Google’s App Engine….mind you don’t get hooked!
The pitch for Google App Engine is both simple, and on the face of it, very compelling. You concentrate on using the App Engine API to write software that solves your business problem and we, Google, take care of all the scaling and operational issues.
What company wouldn’t want to hand over all the boring, complicated stuff to someone else and just concentrate on developing the software that will provide that critical competitive advantage? But life is never that straight forward. There are numerous, sometimes surprising limitations and risks that complicate the task of developing new applications or translating existing applications into the App Engine.
So what are the potential drawbacks you need to be aware of when considering developing applications using the App Engine?

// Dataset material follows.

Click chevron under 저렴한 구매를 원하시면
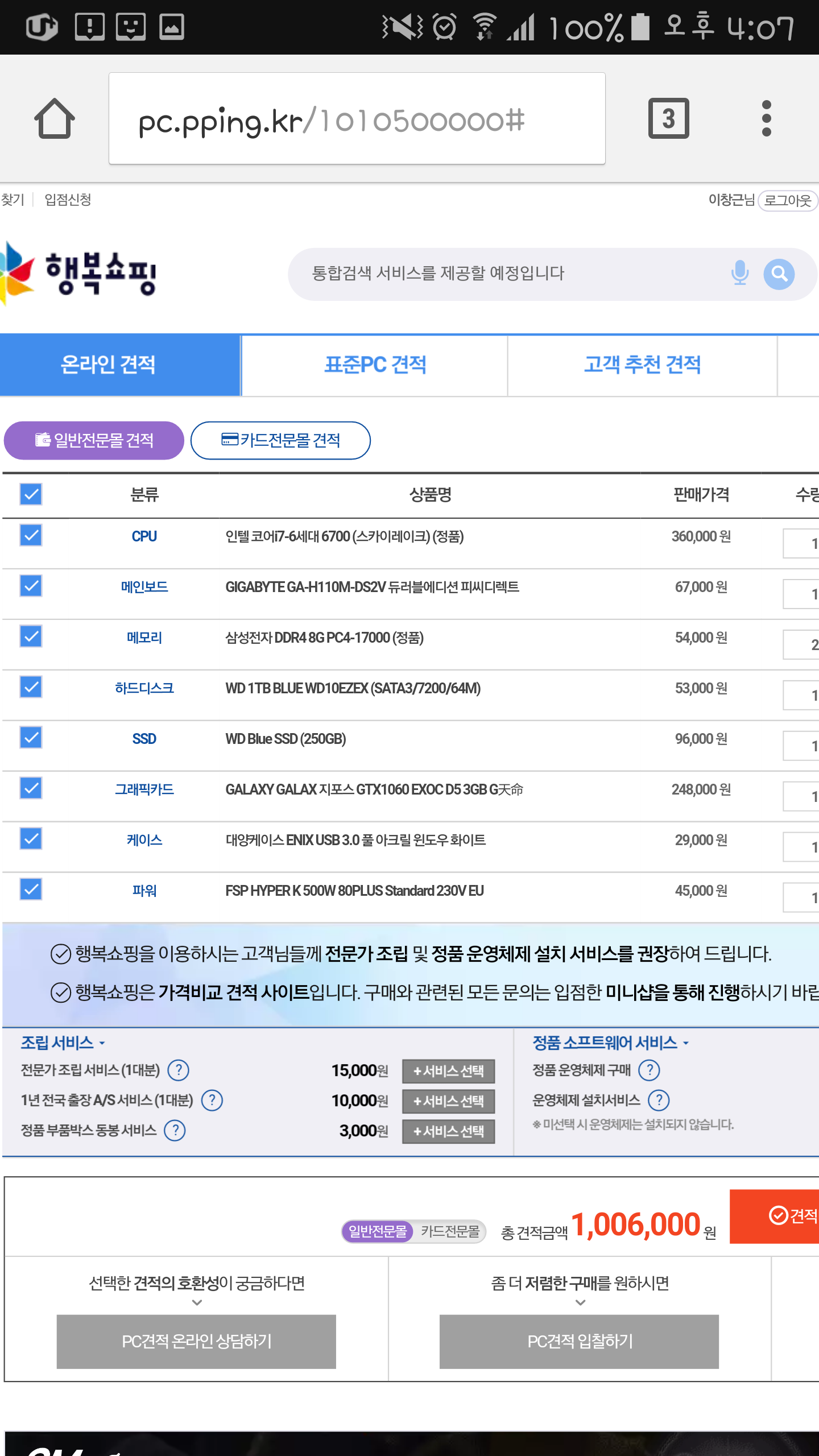819x1456 pixels. pyautogui.click(x=580, y=1303)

One of the first difficulties I would highlight to companies is the lack of a relational data model. In place of this model, that has served the industry very well for over twenty years (think Oracle,Sybase, DB2, MySQL…), Google have introduced a technology they call ‘Bigtable’ which according to one of their white papers is…”a sparse, distributed, persistent multidimensional sorted map. The map is indexed by a row key, column key, and a timestamp; each value in the map is an un-interpreted array of bytes.”
So now, when you want to move an existing application to App Engine, or develop a new one, you are going to have to describe your problem in terms ‘Bigtable’ understands. This is not necessarily a bad thing, after all Google run Google on Bigtable and we know how well it runs. It is simply different to how the majority of enterprise developers have been working for a long time now, so there will be at least a period of transition.
Next there is the language choices, or rather the limited language choices, you have available. At the time of writing Google App Engine is limited to Python or Java. That’s it. So if you have a company full of Perl, Php, Ruby, ASP developers they’ll need replacing or retraining. If a new killer bit of development technology comes along on anything other than Java or Python you won’t be using it.
But hey, life is good! You’ve written your software in a way that will run on Google App Engine in one of its two supported languages, gone live, you’re not worrying about data centres, servers and networks, and business is booming.
Then one morning you arrive at the office and find an e-mail from Google in your inbox about a new pricing scheme… ‘You’re putting prices up by how much!! We can’t afford that.’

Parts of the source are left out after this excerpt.